For each line in the records that contains "give", make a copy.

- _DATA TO USE_:
/---

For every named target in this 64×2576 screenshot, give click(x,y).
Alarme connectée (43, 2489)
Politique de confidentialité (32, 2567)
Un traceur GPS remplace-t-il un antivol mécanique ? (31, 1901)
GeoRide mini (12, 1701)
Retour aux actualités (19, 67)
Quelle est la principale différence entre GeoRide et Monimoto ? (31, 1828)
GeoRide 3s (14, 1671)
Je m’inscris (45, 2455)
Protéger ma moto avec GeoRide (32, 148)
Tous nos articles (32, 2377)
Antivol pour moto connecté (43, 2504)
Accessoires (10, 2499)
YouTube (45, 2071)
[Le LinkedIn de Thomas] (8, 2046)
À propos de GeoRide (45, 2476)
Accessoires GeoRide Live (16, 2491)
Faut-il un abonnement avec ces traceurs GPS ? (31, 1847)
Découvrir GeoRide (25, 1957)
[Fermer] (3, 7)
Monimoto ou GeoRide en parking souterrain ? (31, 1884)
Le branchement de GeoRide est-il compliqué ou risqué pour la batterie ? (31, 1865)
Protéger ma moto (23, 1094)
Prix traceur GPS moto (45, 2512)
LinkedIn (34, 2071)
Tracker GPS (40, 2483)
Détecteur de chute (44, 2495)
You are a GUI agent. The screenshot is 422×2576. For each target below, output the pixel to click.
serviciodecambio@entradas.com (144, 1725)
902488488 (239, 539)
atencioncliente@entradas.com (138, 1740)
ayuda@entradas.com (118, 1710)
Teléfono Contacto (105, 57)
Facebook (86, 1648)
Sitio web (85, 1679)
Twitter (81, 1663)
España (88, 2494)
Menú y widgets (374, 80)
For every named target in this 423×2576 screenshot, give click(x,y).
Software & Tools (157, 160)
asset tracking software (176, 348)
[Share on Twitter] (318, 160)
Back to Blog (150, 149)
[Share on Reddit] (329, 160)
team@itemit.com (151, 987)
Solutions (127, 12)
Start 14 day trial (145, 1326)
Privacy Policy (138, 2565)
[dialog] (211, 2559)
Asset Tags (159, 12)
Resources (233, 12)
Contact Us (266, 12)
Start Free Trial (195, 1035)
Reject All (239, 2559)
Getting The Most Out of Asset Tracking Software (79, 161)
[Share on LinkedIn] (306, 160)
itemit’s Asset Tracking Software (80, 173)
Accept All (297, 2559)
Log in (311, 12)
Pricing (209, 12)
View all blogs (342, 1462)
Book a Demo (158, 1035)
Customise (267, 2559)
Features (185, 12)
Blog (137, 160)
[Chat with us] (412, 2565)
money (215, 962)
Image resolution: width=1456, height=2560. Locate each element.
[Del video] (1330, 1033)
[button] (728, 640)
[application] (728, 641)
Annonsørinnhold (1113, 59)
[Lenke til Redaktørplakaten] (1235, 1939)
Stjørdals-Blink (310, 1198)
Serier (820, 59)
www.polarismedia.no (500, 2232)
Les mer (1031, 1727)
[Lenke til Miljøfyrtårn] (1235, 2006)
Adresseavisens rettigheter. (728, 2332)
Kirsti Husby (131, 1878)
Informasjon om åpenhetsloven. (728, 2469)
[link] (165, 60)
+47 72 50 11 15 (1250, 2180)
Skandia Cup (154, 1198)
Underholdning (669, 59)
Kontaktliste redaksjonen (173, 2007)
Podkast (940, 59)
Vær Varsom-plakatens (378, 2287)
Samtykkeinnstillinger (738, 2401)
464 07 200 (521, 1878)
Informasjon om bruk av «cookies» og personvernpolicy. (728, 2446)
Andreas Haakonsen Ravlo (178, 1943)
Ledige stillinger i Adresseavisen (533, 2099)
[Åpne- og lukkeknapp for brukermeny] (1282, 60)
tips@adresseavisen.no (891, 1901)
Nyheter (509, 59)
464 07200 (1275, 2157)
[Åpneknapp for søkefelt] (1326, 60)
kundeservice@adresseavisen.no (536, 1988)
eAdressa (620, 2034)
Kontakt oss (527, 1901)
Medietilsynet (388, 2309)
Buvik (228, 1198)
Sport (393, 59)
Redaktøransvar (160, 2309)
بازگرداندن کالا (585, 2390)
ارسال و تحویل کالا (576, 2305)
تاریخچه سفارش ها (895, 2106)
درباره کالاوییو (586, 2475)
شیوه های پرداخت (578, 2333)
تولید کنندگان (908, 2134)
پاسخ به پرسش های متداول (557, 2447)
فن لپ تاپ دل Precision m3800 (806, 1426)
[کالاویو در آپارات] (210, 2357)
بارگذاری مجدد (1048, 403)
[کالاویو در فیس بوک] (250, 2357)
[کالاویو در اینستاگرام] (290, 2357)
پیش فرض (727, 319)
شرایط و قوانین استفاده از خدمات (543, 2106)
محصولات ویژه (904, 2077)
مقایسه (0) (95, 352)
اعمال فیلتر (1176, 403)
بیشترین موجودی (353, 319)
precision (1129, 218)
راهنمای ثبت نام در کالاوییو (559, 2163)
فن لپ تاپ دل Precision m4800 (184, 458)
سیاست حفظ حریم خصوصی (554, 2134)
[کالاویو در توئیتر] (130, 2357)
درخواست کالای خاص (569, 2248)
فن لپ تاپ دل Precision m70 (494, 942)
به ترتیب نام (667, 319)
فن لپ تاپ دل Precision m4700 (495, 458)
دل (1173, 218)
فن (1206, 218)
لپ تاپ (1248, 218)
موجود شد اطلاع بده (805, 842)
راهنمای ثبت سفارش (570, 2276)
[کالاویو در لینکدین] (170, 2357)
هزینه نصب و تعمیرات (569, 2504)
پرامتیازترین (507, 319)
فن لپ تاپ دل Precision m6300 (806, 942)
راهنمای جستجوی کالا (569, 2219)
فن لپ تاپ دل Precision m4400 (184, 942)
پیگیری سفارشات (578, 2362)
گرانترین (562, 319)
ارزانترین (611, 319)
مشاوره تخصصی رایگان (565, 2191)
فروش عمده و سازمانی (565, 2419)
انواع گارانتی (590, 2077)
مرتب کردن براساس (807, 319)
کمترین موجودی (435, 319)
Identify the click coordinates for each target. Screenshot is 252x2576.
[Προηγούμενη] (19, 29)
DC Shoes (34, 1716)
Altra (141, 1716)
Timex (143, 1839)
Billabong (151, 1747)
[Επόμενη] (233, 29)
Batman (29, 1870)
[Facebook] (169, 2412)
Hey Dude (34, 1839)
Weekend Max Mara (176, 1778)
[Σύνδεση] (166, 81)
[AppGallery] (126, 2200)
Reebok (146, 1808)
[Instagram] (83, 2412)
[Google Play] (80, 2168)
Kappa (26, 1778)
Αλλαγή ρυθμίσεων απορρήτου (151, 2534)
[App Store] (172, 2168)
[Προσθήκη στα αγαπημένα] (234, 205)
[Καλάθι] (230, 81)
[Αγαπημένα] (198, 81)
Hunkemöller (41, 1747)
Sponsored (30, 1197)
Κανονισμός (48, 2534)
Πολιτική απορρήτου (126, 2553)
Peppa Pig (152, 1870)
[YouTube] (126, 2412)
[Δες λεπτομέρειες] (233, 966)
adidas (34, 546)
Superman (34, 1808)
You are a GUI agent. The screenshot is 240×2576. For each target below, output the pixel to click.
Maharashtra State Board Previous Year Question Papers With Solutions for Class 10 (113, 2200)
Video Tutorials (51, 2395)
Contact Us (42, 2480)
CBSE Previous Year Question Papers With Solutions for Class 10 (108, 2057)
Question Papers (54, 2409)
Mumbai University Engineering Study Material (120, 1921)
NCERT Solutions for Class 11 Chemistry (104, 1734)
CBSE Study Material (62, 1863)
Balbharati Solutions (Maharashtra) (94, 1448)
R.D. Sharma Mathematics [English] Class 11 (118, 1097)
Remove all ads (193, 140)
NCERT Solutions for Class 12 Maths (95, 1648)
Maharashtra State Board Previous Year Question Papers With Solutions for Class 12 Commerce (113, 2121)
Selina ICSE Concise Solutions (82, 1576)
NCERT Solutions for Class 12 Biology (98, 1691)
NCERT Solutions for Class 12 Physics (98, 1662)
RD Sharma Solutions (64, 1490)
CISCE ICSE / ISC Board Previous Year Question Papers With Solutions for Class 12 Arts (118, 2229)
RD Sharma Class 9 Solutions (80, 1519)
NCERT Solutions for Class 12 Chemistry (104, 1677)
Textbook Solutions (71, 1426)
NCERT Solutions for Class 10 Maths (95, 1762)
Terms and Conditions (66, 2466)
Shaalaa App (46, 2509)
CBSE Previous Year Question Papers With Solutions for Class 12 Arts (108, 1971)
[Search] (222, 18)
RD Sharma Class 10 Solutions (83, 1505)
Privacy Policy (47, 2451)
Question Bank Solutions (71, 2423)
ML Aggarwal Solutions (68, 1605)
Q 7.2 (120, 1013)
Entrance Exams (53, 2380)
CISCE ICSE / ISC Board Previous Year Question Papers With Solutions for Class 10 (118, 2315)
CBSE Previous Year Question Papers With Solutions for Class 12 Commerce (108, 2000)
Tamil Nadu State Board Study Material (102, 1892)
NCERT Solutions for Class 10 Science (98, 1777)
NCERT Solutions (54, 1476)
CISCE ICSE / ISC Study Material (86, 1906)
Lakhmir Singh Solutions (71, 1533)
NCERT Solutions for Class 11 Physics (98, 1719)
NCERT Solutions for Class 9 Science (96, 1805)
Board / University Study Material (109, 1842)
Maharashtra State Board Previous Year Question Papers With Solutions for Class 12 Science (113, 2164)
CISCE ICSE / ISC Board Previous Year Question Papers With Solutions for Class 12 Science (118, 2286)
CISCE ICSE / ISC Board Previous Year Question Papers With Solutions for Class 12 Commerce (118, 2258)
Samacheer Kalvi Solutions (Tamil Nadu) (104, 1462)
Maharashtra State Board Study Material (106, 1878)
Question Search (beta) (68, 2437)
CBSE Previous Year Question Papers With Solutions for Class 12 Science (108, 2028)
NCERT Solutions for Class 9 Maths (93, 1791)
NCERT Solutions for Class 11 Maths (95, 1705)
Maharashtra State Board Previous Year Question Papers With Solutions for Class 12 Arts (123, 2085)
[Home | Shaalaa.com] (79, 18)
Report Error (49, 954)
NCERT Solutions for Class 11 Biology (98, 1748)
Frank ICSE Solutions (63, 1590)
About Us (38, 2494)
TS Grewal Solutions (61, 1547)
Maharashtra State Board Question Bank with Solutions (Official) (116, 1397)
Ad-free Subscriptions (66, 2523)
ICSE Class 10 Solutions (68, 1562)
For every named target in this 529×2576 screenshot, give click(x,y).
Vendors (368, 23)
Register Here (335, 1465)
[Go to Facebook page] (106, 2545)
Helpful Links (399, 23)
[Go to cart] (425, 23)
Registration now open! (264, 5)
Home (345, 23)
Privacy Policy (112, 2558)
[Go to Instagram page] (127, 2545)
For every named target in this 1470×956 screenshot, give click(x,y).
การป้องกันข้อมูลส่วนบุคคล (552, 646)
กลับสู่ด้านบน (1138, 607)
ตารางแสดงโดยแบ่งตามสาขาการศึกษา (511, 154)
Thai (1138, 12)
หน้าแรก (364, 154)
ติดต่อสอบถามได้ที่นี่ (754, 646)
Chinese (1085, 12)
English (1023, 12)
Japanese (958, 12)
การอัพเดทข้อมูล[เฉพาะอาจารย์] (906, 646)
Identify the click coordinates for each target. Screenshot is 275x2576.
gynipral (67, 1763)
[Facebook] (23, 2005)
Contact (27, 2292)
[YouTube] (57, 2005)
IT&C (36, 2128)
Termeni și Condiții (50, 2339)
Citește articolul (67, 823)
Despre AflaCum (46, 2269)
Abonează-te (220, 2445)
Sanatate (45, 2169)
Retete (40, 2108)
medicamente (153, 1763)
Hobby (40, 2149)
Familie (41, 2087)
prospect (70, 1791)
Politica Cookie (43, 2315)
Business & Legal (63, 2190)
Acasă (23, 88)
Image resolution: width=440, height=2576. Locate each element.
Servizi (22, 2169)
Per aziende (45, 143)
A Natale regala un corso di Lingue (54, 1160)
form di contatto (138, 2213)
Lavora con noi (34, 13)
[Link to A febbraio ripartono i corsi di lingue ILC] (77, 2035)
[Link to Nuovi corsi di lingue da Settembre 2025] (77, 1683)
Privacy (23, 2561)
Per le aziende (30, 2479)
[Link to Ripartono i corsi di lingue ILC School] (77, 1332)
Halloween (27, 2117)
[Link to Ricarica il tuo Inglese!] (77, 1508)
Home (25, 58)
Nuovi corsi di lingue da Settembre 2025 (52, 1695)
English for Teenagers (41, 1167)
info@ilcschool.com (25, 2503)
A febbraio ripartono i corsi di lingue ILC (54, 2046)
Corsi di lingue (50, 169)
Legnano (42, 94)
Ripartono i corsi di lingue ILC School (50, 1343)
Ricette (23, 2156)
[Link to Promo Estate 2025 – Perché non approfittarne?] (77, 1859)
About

\---

- _FINISHED TASK_:
For every named target in this 64×2576 screenshot, give click(x,y).
For every named target in this 423×2576 screenshot, give click(x,y).
For every named target in this 529×2576 screenshot, give click(x,y).
For every named target in this 1470×956 screenshot, give click(x,y).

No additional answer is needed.